Der Weg geht in Richtung selbstorganisiertes Lernen – weg vom lehrerzentrierten Classroom-Learning hin zur Weiterbildung im Arbeitsumfeld selbst, im Austausch mit Kollegen. Das wird ein großes Thema, weil diese Art des praxisbezogenen Lernens in vielen Fällen effektiver und effizienter ist und Betriebe dadurch auch direkte und indirekte Kosten sparen können.

Gleichzeitig brauchen wir natürlich immer noch den gezielten Einsatz von Präsenztrainings oder Unterstützung im Sinne von Blended Learning – durch eine Person vor Ort oder mit entsprechendem Medieneinsatz im Social Web. Es wird weiterhin Dinge geben, die Mitarbeiter „mechanisch“ lernen müssen, zum Beispiel den Umgang mit IT-Programmen und Software. Aber die Halbwertszeit dieser Lerninhalte wird kürzer, sie verändern sich permanent. Deshalb müssen sich Personalentwickler gut überlegen, inwiefern es Sinn macht, Mitarbeiter alle ein oder zwei Jahre auf eine Fortbildung zu schicken. Es geht eher um die Frage: Wie können Betriebe den Transfer fördern und das Gelernte in der Praxis verankern? Da haben wir in vielen Unternehmen noch eine Soll- Ist-Bruchstelle.

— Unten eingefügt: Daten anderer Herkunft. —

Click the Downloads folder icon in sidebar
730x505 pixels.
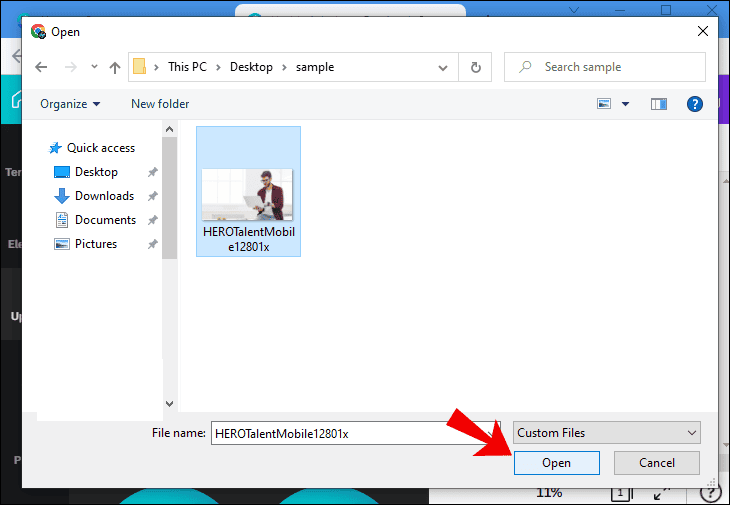coord(62,196)
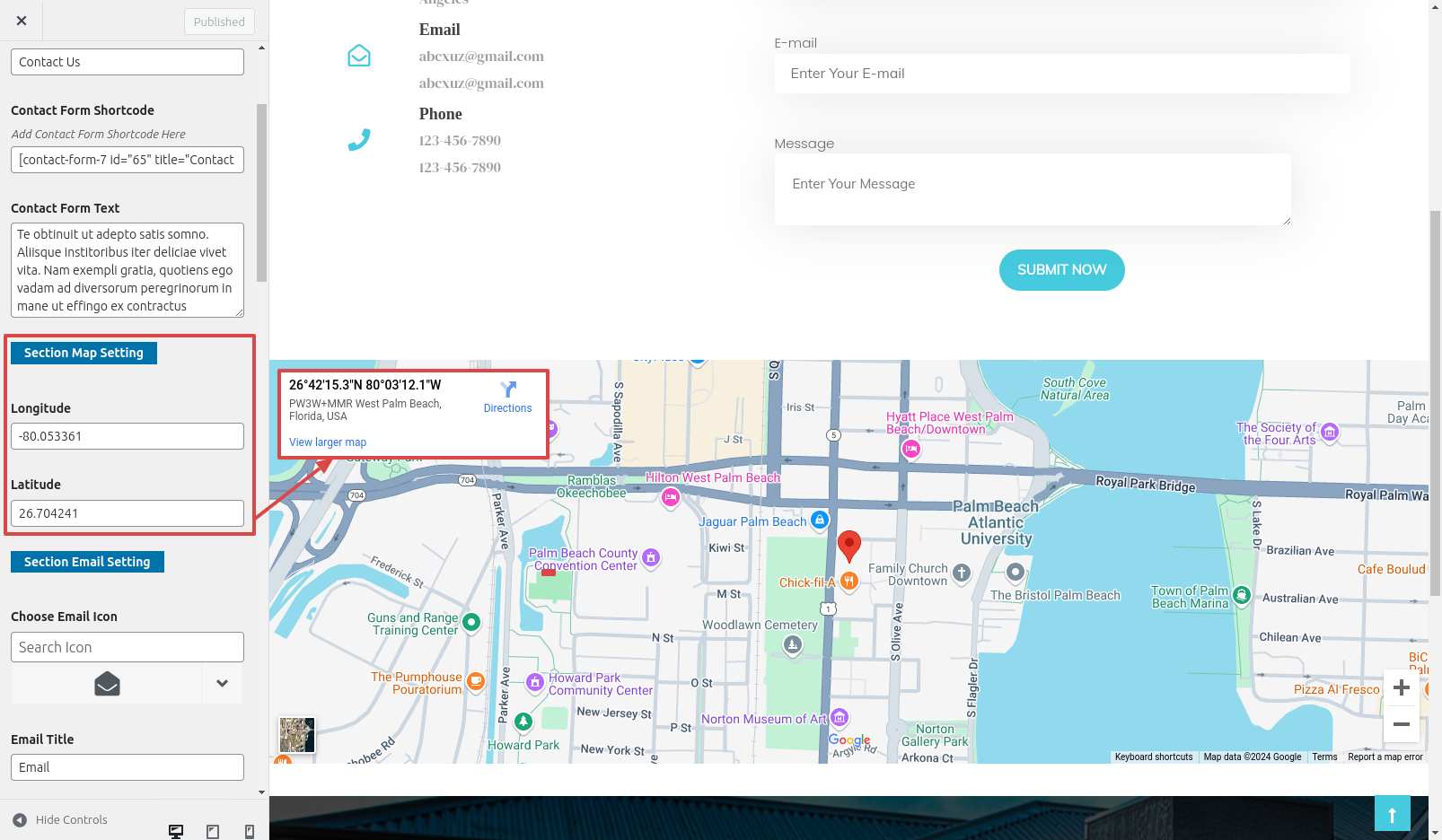The height and width of the screenshot is (840, 1442).
Task: Collapse the sidebar with Hide Controls
Action: (61, 819)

Systematisches Kompetenzmanagement sowie selbstverantwortliches und selbstgestaltetes Lernen kann etwas dazu beitragen, diese Lücke zu schließen.

Welche Rolle spielt die Technik beim selbstorganisierten Lernen?

Das Internet verändert die Welt, die Kultur und die Menschen, so dass Möglichkeiten der Vernetzung und des Austauschs entstehen. Die Auswirkungen werden jetzt erst langsam erkennbar. Der Trend zur Partizipation, also die Möglichkeit, Dinge mitzugestalten, wandelt die Strukturen von vertikalen hin zu eher lateralen Organisationen. Wir stehen aber bei dieser Entwicklung noch ganz am Anfang.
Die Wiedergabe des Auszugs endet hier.